◆ Material for this exercise ◆
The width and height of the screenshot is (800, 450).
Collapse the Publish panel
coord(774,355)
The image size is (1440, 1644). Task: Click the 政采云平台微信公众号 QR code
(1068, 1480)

◆ Exercise objective ◆
Write out all of the records above again, unchanged, character for character.

◆ Solution ◆
The width and height of the screenshot is (800, 450).
Collapse the Publish panel
coord(774,355)
The image size is (1440, 1644). Task: Click the 政采云平台微信公众号 QR code
(1068, 1480)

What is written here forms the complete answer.